DIRECTIVE A -> In the election report, what voter turnout did election officials give for the December 23 Thai election?
DIRECTIVE B -> Summarize the election report in two sentences.
DIRECTIVE C -> Which parties appear in the seat tally in the election report?
── TEXT ──
2. (U) On December 25, the Election Commission of Thailand
(ECT) released final, although not yet officially certified
results from the December 23 Thai election, which differed
somewhat from unofficial results released on December 24 (ref
A). These final figures indicate that that the pro-Thaksin
People's Power Party (PPP) won 233 seats in the 480-seat
House of Representatives, coming 8 votes short of achieving
an absolute majority (241 seats are needed to form a
government). Based on the ECT's unofficial results, the
tally stands at:

PPP..............................233
Democrat.........................165
Chart Thai.......................37
For the Motherland...............24
Ruam Jai Thai Chart Pattana......9
Matchima Thippathai..............7
Pracharaj........................5

3. (U) Of these 480 seats, the PPP was awarded 34 of the 80
proportional party list seats in the parliament, while the
Democrat Party won 33 seats. The Motherland and Chart Thai
parties won seven and four of these seats respectively, while
the Ruam Jai Thai Chart Pattana and Pracharaj parties secured
one party list seat each. Election officials also revised
their turnout statistics, stating that a record 74.45% of the
electorate (32.8 million people out of 44 million registered
voters) exercised their voting rights.

4. (U) Also on December 25, the ECT announced that it would
officially endorse the results in non-controversial
constituencies no later than January 4. (Note: By law, the
ECT must declare official election results for trouble-free
constituencies within seven working days of the election.
End note.) The ECT said it would complete investigations
into election irregularities in contested constituency
elections within 30 days. These investigations could result
in the disqualification of some candidates (red cards)
followed by a re-run election, or the re-run of individual
constituency races with all candidates re-competing (yellow
cards). The ECT set January 13 as the date for the first
round of these by-elections.

5. (U) On December 25, election commissioners voted to
formally "yellow card" three PPP Members of Parliament-elect
in a Nakhon Ratchasima constituency in the Northeast for

BANGKOK 00006257 002 OF 003


allegedly using money to draw voters to pre-election campaign
rallies. These three PPP candidates will be eligible to
re-compete in a January 13 by-election in their constituency.
───
── DATA LINES ──
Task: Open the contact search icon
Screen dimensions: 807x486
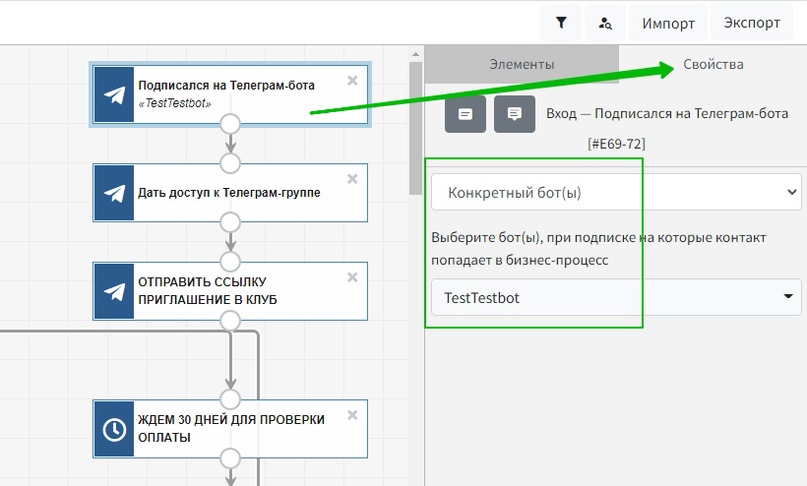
───
WRITTEN RESPONSE A -> A record 74.45% of the electorate (32.8 million of 44 million registered voters).

WRITTEN RESPONSE B -> Final but uncertified results released by the Election Commission of Thailand on December 25 show the pro-Thaksin People's Power Party winning 233 of 480 House seats, short of the 241 needed to form a government, with record turnout of 74.45%. The commission said it would endorse uncontested results by January 4 and investigate irregularities within 30 days, and it yellow-carded three PPP members-elect in Nakhon Ratchasima, who may re-compete in a January 13 by-election.

WRITTEN RESPONSE C -> PPP (People's Power Party), Democrat, Chart Thai, For the Motherland, Ruam Jai Thai Chart Pattana, Matchima Thippathai, Pracharaj